Severe pain and high-dose opioids are both associated with increased risk of postoperative delirium. The authors investigated whether parecoxib-supplemented IV morphine analgesia could decrease the incidence of delirium in elderly patients after total hip or knee replacement surgery.
In a randomized, double-blind, 2-center trial, patients of 60 years or older who underwent elective total hip or knee replacement surgery were assigned in a 1:1 ratio to receive either parecoxib (40 mg at the end of surgery and then every 12 hours for 3 days) or placebo (normal saline). All patients received combined spinal-epidural anesthesia during surgery and IV morphine for postoperative analgesia. The primary outcome was the incidence of delirium within 5 days after surgery.
Between January 2011 and May 2013, 620 patients were enrolled and were included in the intention-to-treat and safety analyses. The incidence of delirium was significantly reduced from 11.0% (34/310) with placebo to 6.2% (19/310) with parecoxib (relative risk 0.56, 95% confidence interval 0.33-0.96, P = .031). The severity of pain and the cumulative consumptions of morphine at 24, 48, and 72 hours after surgery were significantly lower with parecoxib than with placebo (all P < .001), although the differences were small. There was no difference in the incidence of postoperative complications between the 2 groups (12.3% [38/310] with placebo versus 11.6% [36/310] with parecoxib; P = .80).
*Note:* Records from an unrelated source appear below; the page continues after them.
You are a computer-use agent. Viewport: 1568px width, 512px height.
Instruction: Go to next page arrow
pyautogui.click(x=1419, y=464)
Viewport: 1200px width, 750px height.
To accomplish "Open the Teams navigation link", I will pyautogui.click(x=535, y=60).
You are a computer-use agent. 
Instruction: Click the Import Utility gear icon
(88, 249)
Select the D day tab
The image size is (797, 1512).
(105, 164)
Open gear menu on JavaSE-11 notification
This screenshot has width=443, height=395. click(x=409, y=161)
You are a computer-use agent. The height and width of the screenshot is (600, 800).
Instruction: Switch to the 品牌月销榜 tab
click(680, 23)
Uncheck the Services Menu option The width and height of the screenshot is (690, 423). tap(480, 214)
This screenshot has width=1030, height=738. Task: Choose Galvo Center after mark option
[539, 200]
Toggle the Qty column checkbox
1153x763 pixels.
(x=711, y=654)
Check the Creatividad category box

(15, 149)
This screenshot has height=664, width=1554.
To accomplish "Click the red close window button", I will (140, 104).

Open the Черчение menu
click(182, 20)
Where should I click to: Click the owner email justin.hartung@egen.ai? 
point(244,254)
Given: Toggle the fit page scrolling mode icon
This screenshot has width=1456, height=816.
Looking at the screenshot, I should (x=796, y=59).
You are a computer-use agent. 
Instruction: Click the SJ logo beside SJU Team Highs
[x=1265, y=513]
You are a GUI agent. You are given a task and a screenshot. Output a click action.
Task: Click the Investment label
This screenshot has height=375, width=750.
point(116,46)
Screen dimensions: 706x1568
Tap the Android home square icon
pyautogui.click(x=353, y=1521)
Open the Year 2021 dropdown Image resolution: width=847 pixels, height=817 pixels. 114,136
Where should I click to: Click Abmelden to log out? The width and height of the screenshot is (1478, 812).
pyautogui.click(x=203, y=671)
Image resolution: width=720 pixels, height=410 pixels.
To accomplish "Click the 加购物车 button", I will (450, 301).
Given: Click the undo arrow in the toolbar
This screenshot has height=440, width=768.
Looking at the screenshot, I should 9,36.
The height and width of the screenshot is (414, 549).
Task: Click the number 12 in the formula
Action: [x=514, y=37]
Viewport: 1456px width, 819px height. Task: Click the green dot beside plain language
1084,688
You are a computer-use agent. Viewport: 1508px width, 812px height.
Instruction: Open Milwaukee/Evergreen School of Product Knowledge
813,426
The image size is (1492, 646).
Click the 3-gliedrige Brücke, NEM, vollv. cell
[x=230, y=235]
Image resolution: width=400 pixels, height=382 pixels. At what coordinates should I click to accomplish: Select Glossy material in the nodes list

For low-risk elderly patients undergoing elective total hip or knee replacement surgery, multidose parecoxib supplemented to IV morphine decreased the incidence of postoperative delirium without increasing adverse events.
严重疼痛和高剂量阿片类药物均与术后谵妄风险增加相关。作者调查了补充帕瑞昔布的静脉注射吗啡镇痛是否能降低老年患者全髋关节或膝关节置换术后谵妄的发生率。
在一项随机、双盲、2中心试验中,将60岁及以上接受择期全髋关节或膝关节置换手术的患者按1:1比例分配,分别接受帕瑞昔布(手术结束时40mg,然后每12小时一次,共3天)或安慰剂(生理盐水)。所有患者在手术期间接受腰麻-硬膜外联合麻醉,并在术后接受静脉注射吗啡镇痛。主要结局是术后5天内谵妄的发生率。
2011年1月至2013年5月,共纳入620例患者并纳入意向性分析和安全性分析。谵妄发生率从安慰剂组的11.0%(34/310)显著降低至帕瑞昔布组的6.2%(19/310)(相对风险0.56,95%置信区间0.33-0.96,P = 0.031)。尽管差异较小,但帕瑞昔布组术后疼痛严重程度以及术后24、48和72小时吗啡累积用量均显著低于安慰剂组(均P < 0.001)。两组术后并发症发生率无差异(安慰剂组为12.3%[38/310],帕瑞昔布组为11.6%[36/310];P = 0.80)。
对于接受择期全髋关节或膝关节置换手术的低风险老年患者,补充多剂量帕瑞昔布的静脉注射吗啡可降低术后谵妄发生率,且不增加不良事件。